EnergiaFelice sulle tariffe elettriche

                                                                                  All’Autorità per l’Energia Elettrica e il Gas

 

Al Ministro dello Sviluppo Economico

Al Ministro dell’Ambiente

Ai Capigruppo Parlamentari

 

 

Spett.li Signori,

in riferimento alla consultazione aperta sul documento dell’AEEG DCO 183/2013/R/EEL, sui Sistemi Efficienti di Utenza (SEU) , come singole persone interessate dalle questioni in oggetto, ed anche in rappresentanza delle associazioni indicate, vogliamo sottolineare l’incongruenza delle modifiche richieste dall’Autorità al Dlgs n. 115/08 modificato dal Dlgs 56/2010, in merito al pagamento dei corrispettivi tariffari di trasmissione e di distribuzione, nonché quelli di dispacciamento e di copertura degli oneri generali di sistema.

 

Che questi oneri non debbano essere pagati sull’energia autoprodotta e autoconsumata, mentre sono giustamente previsti per l’energia prelevata dalla rete esterna, è chiaramente indicato dalla legislazione vigente (peraltro non completamente applicata a causa del ritardo nell’emanazione della parte normativa, per responsabilità dell’Autorità stessa).

 

La ratio è molto evidente, l’energia che viene prodotta, consumata e/o venduta senza passare dalla rete, perché dovrebbe pagare gli oneri di utilizzo della rete?

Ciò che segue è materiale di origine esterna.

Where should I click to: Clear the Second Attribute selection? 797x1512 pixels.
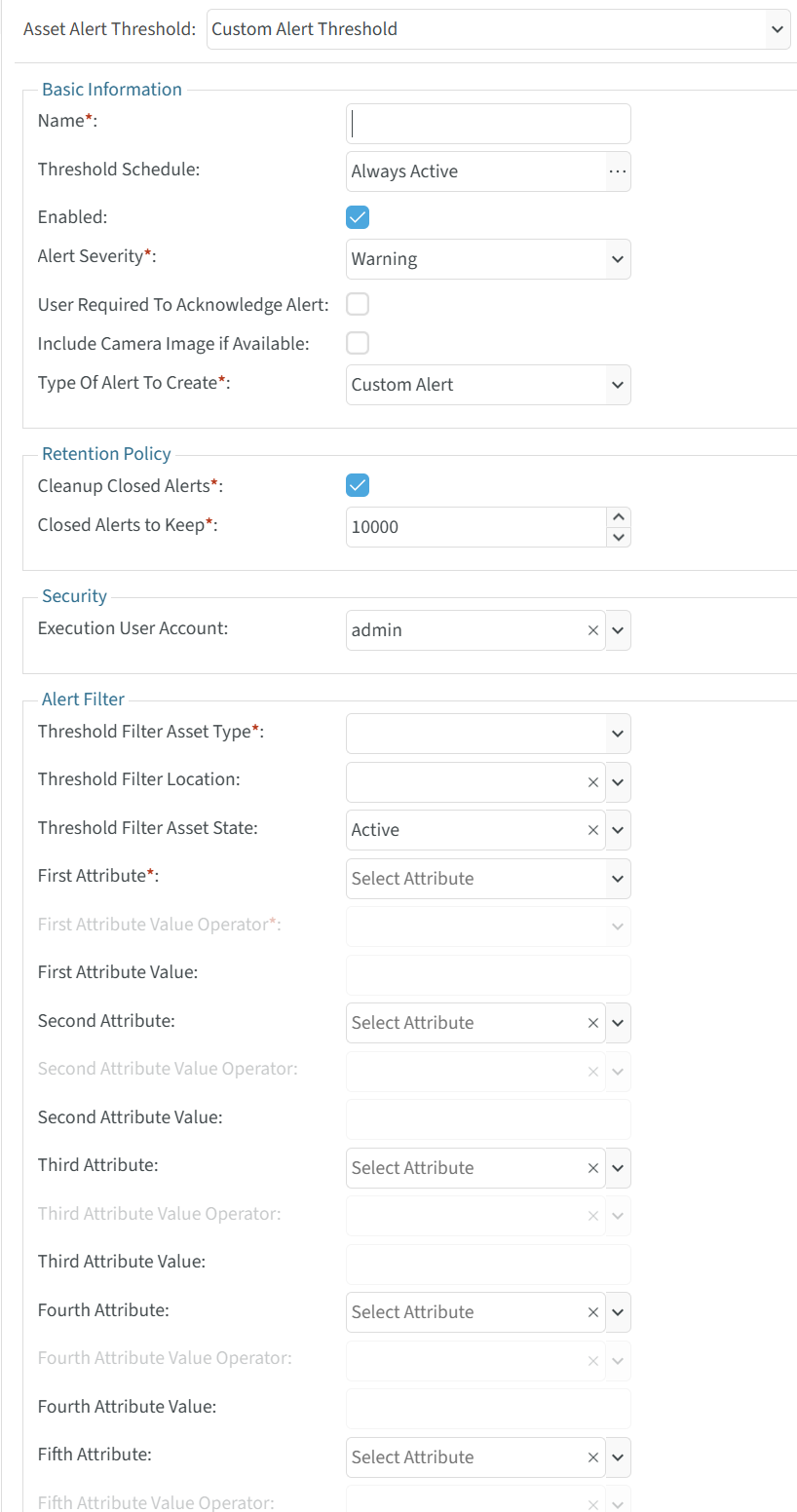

A questo va aggiunto che lo sviluppo della produzione e del consumo diretto di energia elettrica da fonti rinnovabili e/o da cogenerazione rappresenta un vantaggio per il sistema energetico del nostro paese, che necessariamente dovrà sempre più andare verso un modello di generazione distribuita che usi razionalmente e nel modo più efficiente tutte le risorse disponibili, contenendo in questo modo le importazioni di combustibili fossili e, di conseguenza, le stesse emissioni inquinanti.

 

Siamo pertanto contrari, nella maniera più ferma, a queste modifiche che avrebbero il solo effetto di attaccare ulteriormente, (dopo la fine degli incentivi del conto energia e altre misure previste dal decreto “fare”) lo sviluppo delle fonti rinnovabili, allontanando la grid parity, favorendo contemporaneamente i produttori da fonti convenzionali, che invece dovrebbero adeguare progressivamente il loro mix produttivo verso l’incremento delle fonti rinnovabili.

 

Chiediamo invece che vengano emanate tempestivamente le norme attuative sui SEU e sia resa possibile la vendita diretta di energia tra privati; contemporaneamente andrebbero messe a punto norme per promuovere i sistemi di accumulo, come sta avvenendo in altri paesi europei, affinchè non si perda quest’opportunità industriale e occupazionale, riguardo a una tecnologia nella quale l’Italia è all’avanguardia.

 

Consideriamo questa breve nota non solo un contributo alla consultazione sul documento dell’Autorità, ma anche una precisa richiesta ai Ministeri competenti e un invito a tutti i Parlamentari  a non modificare le norme vigenti nel senso indicato dall’Autorità.